There are other ETFs in the alternative equity category I would like to have featured. The iPath (Barclays) S&P 500 VIX Short-Term Futures ETN (NYSEARCA:VQT) is the largest exchange traded product in the alternative category database at ETF.com with an asset size at $835 million. I am uncomfortable with the ETN structure, essentially an unsecured debt of the issuer, in the current environment. The ProShares RAFI Long/Short ETF (NYSEARCA:RALS), based on the fine work of Rob Arnott and his team at Research Affiliates, would have been great to include but with asset size of just $43 million and average trading under 20k shares a day the ETF is not included in all the databases I referenced.

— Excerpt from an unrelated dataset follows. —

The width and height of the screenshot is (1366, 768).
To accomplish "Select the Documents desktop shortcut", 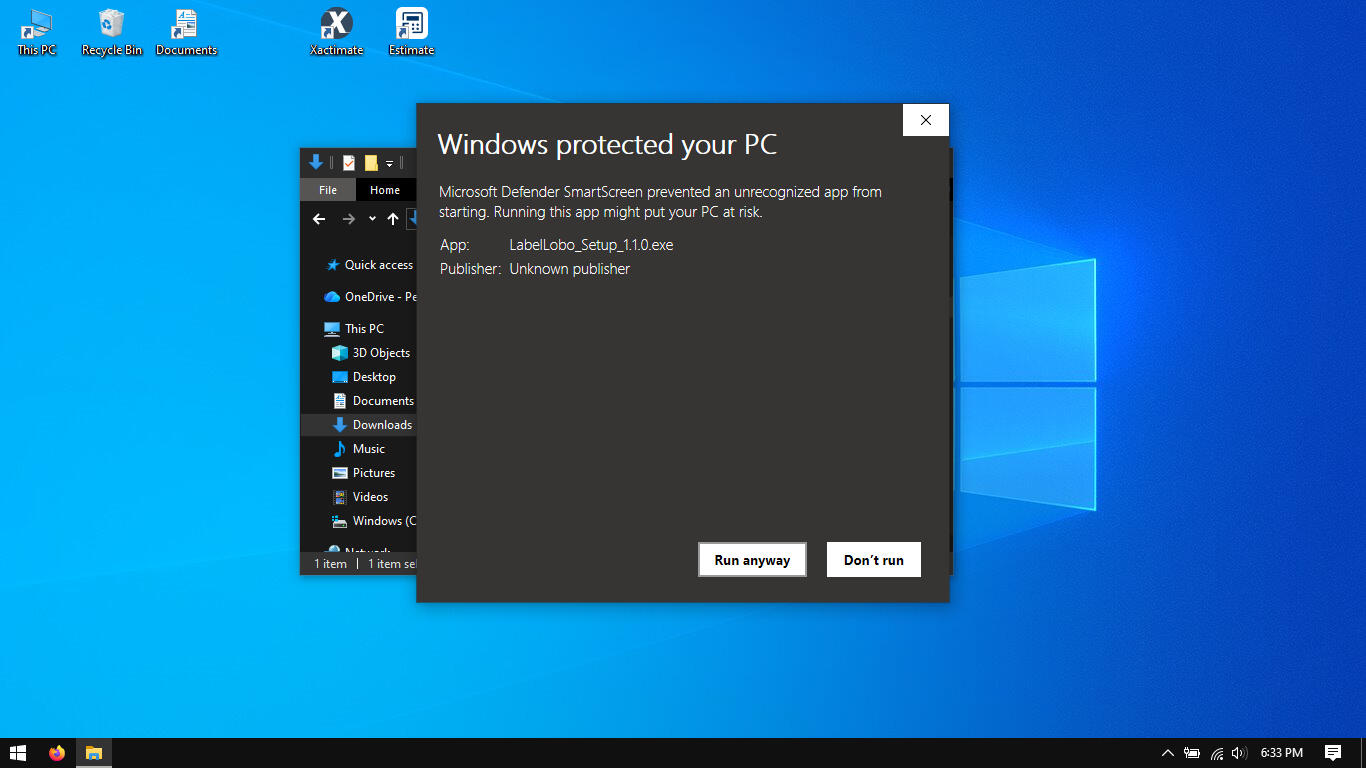I will click(x=186, y=31).
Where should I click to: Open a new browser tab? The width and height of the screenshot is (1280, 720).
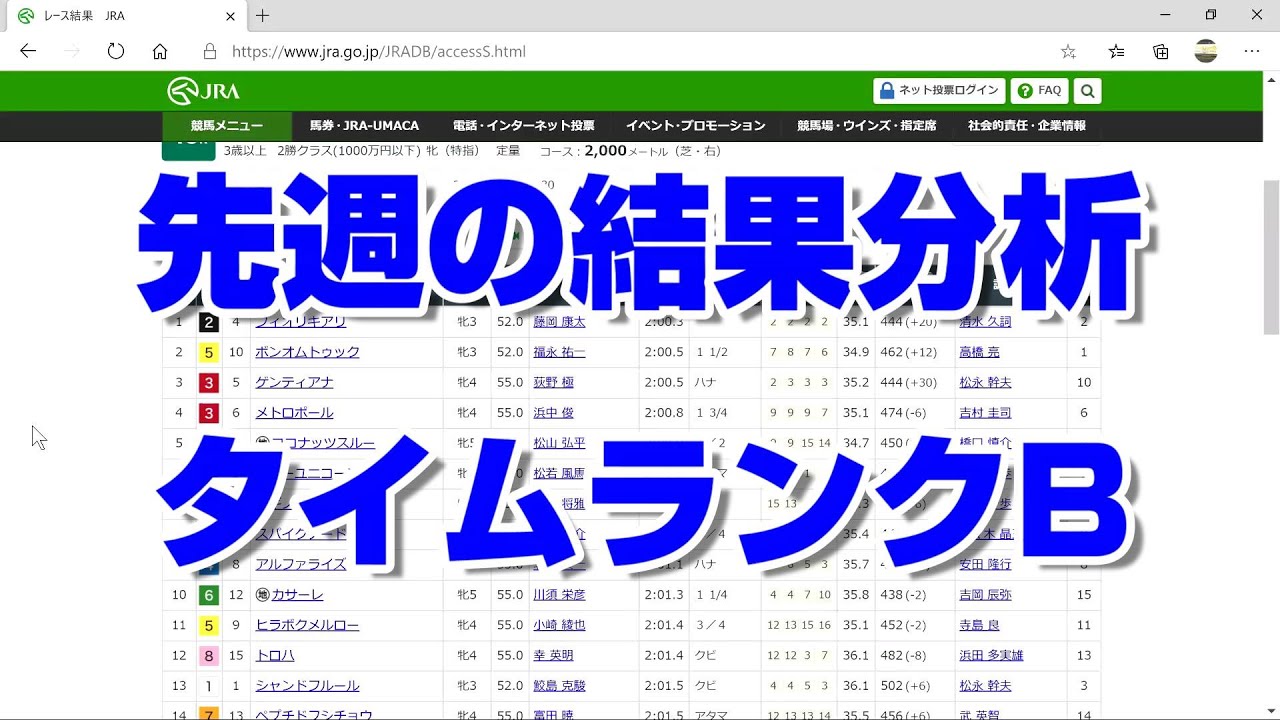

Of the ETFs reviewed QAI and ALFA appear to be the most promising. Two very different ETFs, neither of which has faced a sustained market decline. QAI is already delivering low volatility performance and appears to be structure well to withstand a sustained market decline. The key for ALFA's downside protection may be it's rules-driven relative price targets. Overall, I didn't find anything super compelling in any of the ETFs reviewed here. My favorite for the category is VQT, but I don't want to own unsecured debt from a British bank.
Data Category Definitions
Spread - ETF.com uses the following definition: The difference between the highest price paid at which a market participant is willing to buy an ETF, and the lower price at which a market participant is willing to sell and ETF, averaged over the past 60 days, as a percent.
Correlation (NYSE:CORR) - The degree to which securities move in relation to each other from represented from +1 to -1. Perfectly positive correlated securities move in the same direction, perfectly negative correlated securities move in the opposite direction.
Sharpe Ratio - ETFReplay.com uses the following definition: Measures the reward per unit of risk. It is calculated as the annualized avg. Excess Return/Std Deviation of Excess Return. Excess Returns are calculated using the cash ETF Specified (SHY default). A negative Sharpe Ratio indicates that the mean return of the strategy was less than the mean cash return.
Volatility - ETFReplay.com uses the following definition: Volatility is the annualized standard deviation of daily returns.
Expense Ratio - ETF.com uses the following definition: The net annual fee a fund holder pays to the issuer.
Additional disclosure: No investment recommendations have been made in this article. Investing involves risk including the loss of capital. Conduct your own research before making any investment decision.